Recorded data:
======
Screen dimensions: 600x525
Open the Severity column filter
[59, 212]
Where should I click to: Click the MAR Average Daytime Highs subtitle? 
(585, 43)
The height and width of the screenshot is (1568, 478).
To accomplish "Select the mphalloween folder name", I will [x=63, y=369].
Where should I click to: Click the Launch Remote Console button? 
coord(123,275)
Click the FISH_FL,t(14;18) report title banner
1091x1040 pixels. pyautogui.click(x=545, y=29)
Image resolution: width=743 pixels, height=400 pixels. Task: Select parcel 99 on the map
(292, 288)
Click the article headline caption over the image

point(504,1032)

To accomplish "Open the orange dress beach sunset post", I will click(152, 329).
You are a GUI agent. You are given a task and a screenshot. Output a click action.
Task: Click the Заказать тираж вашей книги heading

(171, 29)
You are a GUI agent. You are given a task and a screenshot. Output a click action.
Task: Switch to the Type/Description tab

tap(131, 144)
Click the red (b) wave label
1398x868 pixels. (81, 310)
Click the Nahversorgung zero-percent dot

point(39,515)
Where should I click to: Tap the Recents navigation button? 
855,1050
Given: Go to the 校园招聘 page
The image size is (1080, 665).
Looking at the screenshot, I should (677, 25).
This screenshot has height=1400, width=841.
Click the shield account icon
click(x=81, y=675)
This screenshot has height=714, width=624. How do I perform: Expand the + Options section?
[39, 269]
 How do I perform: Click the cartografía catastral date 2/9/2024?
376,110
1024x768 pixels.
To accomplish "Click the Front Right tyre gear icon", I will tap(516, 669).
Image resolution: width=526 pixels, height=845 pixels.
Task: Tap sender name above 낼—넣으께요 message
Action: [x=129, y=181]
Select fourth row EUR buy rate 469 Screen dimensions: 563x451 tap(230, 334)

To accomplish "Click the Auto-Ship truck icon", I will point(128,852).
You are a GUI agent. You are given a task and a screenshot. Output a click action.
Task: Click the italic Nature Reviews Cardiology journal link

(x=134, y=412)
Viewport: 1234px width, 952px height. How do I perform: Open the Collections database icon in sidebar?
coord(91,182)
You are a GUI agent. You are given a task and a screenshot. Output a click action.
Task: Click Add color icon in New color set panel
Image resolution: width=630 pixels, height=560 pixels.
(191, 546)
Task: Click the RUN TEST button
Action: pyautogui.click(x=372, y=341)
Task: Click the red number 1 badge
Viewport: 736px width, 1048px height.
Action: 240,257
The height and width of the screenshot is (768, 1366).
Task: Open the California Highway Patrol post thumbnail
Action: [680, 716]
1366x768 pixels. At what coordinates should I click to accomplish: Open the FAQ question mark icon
======
◆ INSTRUCTIONS TO FOLLOW
The reply must present every entry, transcribed with its exact wording.

◆ EXERCISE ANSWER
Screen dimensions: 600x525
Open the Severity column filter
[59, 212]
Where should I click to: Click the MAR Average Daytime Highs subtitle? 
(585, 43)
The height and width of the screenshot is (1568, 478).
To accomplish "Select the mphalloween folder name", I will [x=63, y=369].
Where should I click to: Click the Launch Remote Console button? 
coord(123,275)
Click the FISH_FL,t(14;18) report title banner
1091x1040 pixels. pyautogui.click(x=545, y=29)
Image resolution: width=743 pixels, height=400 pixels. Task: Select parcel 99 on the map
(292, 288)
Click the article headline caption over the image

point(504,1032)

To accomplish "Open the orange dress beach sunset post", I will click(152, 329).
You are a GUI agent. You are given a task and a screenshot. Output a click action.
Task: Click the Заказать тираж вашей книги heading

(171, 29)
You are a GUI agent. You are given a task and a screenshot. Output a click action.
Task: Switch to the Type/Description tab

tap(131, 144)
Click the red (b) wave label
1398x868 pixels. (81, 310)
Click the Nahversorgung zero-percent dot

point(39,515)
Where should I click to: Tap the Recents navigation button? 
855,1050
Given: Go to the 校园招聘 page
The image size is (1080, 665).
Looking at the screenshot, I should (677, 25).
This screenshot has height=1400, width=841.
Click the shield account icon
click(x=81, y=675)
This screenshot has height=714, width=624. How do I perform: Expand the + Options section?
[39, 269]
 How do I perform: Click the cartografía catastral date 2/9/2024?
376,110
1024x768 pixels.
To accomplish "Click the Front Right tyre gear icon", I will tap(516, 669).
Image resolution: width=526 pixels, height=845 pixels.
Task: Tap sender name above 낼—넣으께요 message
Action: [x=129, y=181]
Select fourth row EUR buy rate 469 Screen dimensions: 563x451 tap(230, 334)

To accomplish "Click the Auto-Ship truck icon", I will point(128,852).
You are a GUI agent. You are given a task and a screenshot. Output a click action.
Task: Click the italic Nature Reviews Cardiology journal link

(x=134, y=412)
Viewport: 1234px width, 952px height. How do I perform: Open the Collections database icon in sidebar?
coord(91,182)
You are a GUI agent. You are given a task and a screenshot. Output a click action.
Task: Click Add color icon in New color set panel
Image resolution: width=630 pixels, height=560 pixels.
(191, 546)
Task: Click the RUN TEST button
Action: pyautogui.click(x=372, y=341)
Task: Click the red number 1 badge
Viewport: 736px width, 1048px height.
Action: 240,257
The height and width of the screenshot is (768, 1366).
Task: Open the California Highway Patrol post thumbnail
Action: [680, 716]
1366x768 pixels. At what coordinates should I click to accomplish: Open the FAQ question mark icon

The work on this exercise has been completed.